Billy Lynn est un héros comme l’Amérique les adore. Saisi dans son fait de bravoure par une caméra opportunément présente, il donne, dans un premier temps, une vision documentaire du combat. Nous sommes en 2005, l’administration Bush doit galvaniser l’opinion publique sur les raisons de sa présence en Irak, et le film s’attache à cette parenthèse de communication.


C’est l’instabilité qui prime, et qui fait toute la vigueur du récit : de cette escouade, pour laquelle le home sweet home n’est qu’une parenthèse avant de retourner au front, du pays tout entier dans la mi-temps d’un match de football américain, et des déclarations qu’on peut faire à ces mannequins éphémères, presque toujours en transit : entre congratulations et promesses d’achats hollywoodiens, le film est une sorte de vertige, quasiment en temps réel, d’une temporalité qui perd toute réalité.
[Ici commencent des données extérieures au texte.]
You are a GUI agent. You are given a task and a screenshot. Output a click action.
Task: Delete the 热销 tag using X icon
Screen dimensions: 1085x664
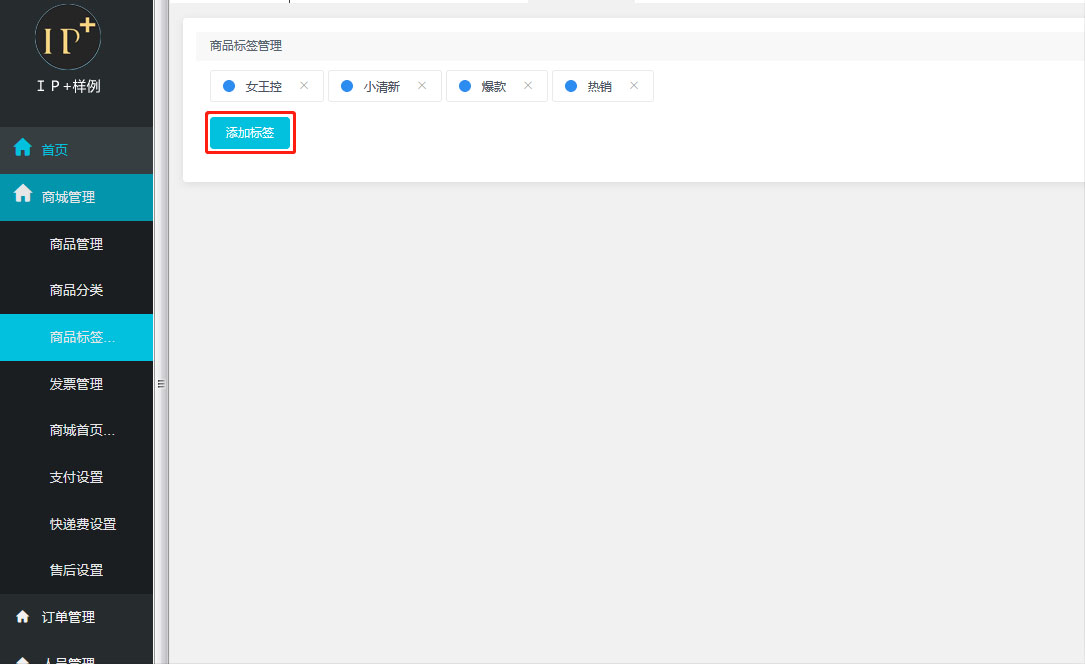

Peut-être est-ce pour accentuer cette artificialité qu’Ang Lee a fait des choix techniques aussi singuliers pour son film : filmé en 3D et à 120 images par seconde, réduisant de facto considérablement la frange des spectateurs susceptibles de voir le film dans son format originel. Quoi qu’il en soit, le travail se voit tout de même dans sa version édulcorée : par le soin maniaque apporté à la photographie de ce milieu avant tout télévisuel, et l’étrange sensation apportée par le grain numérique sur un visage qui sera scruté sur tous les angles. Par les mouvements, d’une grande fluidité, et qui butent en permanence sur la barrière d’un esprit indisponible à cette fête aux dissonances si nombreuses. Certes, certains parallèles grossissent un peu le trait (les feux d’artifice du show et ceux de l’artillerie au combat, ou la frilosité des producteurs à payer les soldats) et quelques dialogues enfoncent le clou d’une démonstration qui n’avait pas besoin d’être aussi explicite.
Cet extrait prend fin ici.